Find each line in the entries below that contains the word "Task", and copy those lines in full.

● **Recorded information**
>>>

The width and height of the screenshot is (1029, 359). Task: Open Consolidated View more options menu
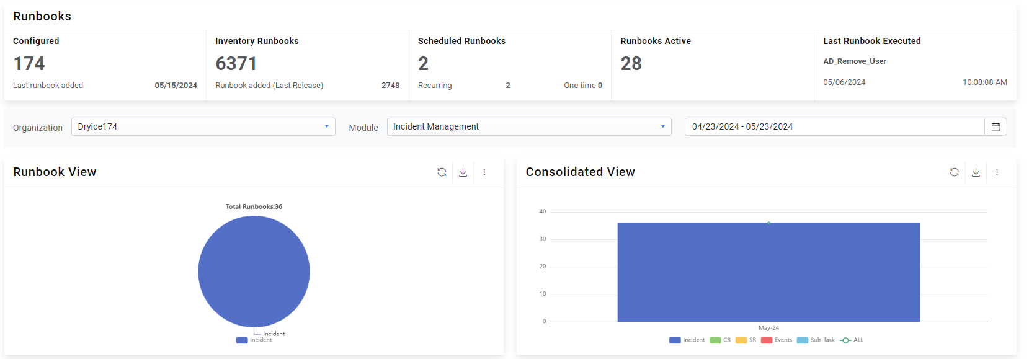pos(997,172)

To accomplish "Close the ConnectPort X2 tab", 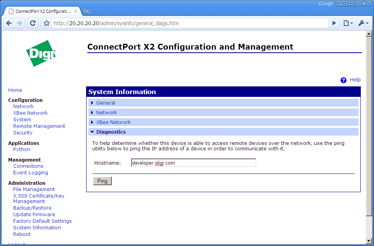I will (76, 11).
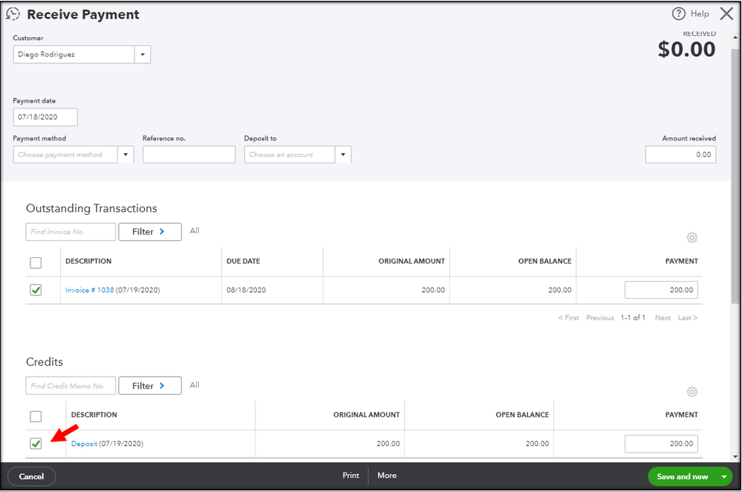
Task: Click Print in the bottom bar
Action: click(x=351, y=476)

<<<

● **Full output**
The width and height of the screenshot is (1029, 359). Task: Open Consolidated View more options menu
Task: Click Print in the bottom bar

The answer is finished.